§ **WHAT YOU HAVE TO DO**
Starting with the line that contains "has height=599, width=633.", copy every remaining line of the data below exactly, the last one included.
━━━━━━━━━━━━━━━━
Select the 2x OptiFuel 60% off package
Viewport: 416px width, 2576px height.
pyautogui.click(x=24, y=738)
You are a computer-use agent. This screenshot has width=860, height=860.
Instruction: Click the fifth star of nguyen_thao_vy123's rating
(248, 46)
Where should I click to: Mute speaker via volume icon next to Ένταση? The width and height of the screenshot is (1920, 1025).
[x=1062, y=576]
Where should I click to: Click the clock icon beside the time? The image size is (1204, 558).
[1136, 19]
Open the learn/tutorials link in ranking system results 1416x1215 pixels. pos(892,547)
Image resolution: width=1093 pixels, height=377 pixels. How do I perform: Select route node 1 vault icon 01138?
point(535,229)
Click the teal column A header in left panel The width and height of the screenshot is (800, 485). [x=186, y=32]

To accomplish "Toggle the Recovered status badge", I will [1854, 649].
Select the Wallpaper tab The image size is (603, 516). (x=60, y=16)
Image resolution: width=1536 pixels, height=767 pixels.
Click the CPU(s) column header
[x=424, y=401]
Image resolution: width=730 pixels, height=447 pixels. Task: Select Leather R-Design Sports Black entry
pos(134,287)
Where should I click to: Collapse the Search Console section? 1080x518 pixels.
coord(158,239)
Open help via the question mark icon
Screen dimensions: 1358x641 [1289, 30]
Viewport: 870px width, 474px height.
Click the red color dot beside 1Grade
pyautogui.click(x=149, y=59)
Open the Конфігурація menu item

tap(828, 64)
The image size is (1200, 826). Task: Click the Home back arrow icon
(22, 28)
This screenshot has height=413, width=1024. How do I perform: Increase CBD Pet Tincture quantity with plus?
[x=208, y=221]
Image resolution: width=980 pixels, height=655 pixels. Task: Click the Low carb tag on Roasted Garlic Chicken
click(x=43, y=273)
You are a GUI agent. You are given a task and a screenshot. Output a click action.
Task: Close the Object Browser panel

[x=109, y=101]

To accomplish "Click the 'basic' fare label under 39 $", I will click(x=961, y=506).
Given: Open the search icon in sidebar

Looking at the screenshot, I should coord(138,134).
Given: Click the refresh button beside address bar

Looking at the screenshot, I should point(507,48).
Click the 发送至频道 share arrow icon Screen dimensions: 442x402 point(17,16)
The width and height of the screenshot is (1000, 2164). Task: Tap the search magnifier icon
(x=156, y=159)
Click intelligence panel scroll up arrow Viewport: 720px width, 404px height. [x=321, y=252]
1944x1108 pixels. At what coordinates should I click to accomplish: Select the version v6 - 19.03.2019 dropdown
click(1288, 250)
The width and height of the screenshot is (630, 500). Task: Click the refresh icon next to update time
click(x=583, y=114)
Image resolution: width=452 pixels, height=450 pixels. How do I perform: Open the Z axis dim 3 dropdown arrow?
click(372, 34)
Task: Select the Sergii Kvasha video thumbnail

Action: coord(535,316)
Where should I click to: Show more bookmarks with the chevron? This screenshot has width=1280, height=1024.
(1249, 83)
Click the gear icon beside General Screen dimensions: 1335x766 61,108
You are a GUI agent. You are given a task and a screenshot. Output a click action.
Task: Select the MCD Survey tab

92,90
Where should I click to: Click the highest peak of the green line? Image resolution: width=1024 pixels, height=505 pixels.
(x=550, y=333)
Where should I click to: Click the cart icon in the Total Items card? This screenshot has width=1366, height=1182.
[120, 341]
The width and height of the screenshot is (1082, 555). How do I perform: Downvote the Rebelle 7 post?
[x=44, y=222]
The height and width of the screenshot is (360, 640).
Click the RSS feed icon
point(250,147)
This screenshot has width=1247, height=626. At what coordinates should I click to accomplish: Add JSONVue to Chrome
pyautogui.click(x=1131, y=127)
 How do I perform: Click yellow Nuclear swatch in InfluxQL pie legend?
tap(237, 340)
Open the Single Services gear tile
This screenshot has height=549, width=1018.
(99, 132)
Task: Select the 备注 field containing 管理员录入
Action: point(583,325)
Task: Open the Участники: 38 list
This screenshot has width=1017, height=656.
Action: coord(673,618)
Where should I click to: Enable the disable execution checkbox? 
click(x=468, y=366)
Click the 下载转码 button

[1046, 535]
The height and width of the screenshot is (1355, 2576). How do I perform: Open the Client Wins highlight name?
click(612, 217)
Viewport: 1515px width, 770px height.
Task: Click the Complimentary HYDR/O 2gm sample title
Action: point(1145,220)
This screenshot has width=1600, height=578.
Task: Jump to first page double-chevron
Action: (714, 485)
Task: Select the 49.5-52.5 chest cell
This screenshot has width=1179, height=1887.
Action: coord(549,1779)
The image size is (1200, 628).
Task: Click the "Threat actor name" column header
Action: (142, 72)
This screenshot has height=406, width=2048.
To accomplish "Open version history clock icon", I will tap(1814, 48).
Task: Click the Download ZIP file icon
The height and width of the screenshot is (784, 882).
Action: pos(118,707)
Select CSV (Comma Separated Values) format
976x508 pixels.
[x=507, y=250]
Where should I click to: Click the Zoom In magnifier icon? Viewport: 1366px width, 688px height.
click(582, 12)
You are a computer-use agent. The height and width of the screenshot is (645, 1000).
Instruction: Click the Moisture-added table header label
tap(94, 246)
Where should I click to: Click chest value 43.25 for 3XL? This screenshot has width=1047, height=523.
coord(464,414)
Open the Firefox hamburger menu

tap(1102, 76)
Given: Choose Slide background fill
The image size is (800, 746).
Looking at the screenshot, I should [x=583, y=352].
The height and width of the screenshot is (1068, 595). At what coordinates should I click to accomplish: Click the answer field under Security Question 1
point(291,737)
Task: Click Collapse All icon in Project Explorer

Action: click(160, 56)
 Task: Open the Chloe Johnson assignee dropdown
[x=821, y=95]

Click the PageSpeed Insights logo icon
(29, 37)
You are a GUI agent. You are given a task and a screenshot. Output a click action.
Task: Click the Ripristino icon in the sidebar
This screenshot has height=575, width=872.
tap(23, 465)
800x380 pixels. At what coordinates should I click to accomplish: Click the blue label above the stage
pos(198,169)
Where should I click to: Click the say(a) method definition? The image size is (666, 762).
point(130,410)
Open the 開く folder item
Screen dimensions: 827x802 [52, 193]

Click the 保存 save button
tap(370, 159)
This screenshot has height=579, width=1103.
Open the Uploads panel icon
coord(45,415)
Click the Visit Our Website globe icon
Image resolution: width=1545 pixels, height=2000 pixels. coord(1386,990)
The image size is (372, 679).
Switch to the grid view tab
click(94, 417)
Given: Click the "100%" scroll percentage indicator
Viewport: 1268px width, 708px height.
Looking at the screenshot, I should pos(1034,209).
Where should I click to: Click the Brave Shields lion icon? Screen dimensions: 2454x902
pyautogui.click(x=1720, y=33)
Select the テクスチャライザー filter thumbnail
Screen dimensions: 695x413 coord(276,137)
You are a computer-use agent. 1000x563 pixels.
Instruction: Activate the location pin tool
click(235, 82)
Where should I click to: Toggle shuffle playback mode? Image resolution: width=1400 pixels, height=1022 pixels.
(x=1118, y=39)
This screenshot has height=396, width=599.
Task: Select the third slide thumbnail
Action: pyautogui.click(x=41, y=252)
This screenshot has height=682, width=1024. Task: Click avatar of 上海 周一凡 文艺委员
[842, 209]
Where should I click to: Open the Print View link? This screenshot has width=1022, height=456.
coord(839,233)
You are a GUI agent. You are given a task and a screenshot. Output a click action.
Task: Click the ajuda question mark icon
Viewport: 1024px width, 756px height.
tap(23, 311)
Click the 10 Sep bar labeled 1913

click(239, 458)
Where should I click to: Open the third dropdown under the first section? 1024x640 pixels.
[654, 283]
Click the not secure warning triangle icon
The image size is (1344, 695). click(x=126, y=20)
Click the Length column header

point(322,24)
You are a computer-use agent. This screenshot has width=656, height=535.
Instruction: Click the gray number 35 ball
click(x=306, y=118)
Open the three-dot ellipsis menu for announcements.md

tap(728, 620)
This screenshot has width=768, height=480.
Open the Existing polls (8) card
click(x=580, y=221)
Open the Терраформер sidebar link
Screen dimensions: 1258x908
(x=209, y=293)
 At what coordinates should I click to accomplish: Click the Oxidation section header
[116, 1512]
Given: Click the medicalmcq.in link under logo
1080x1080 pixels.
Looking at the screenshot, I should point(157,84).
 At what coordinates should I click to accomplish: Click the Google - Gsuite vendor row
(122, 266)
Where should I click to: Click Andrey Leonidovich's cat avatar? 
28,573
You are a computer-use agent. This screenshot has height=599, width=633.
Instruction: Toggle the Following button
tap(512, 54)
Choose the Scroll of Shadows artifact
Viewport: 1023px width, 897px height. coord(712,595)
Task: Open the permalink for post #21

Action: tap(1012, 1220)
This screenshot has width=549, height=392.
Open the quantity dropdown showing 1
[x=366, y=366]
━━━━━━━━━━━━━━━━
§ **WRITTEN RESPONSE**
You are a computer-use agent. This screenshot has height=599, width=633.
Instruction: Toggle the Following button
tap(512, 54)
Choose the Scroll of Shadows artifact
Viewport: 1023px width, 897px height. coord(712,595)
Task: Open the permalink for post #21

Action: tap(1012, 1220)
This screenshot has width=549, height=392.
Open the quantity dropdown showing 1
[x=366, y=366]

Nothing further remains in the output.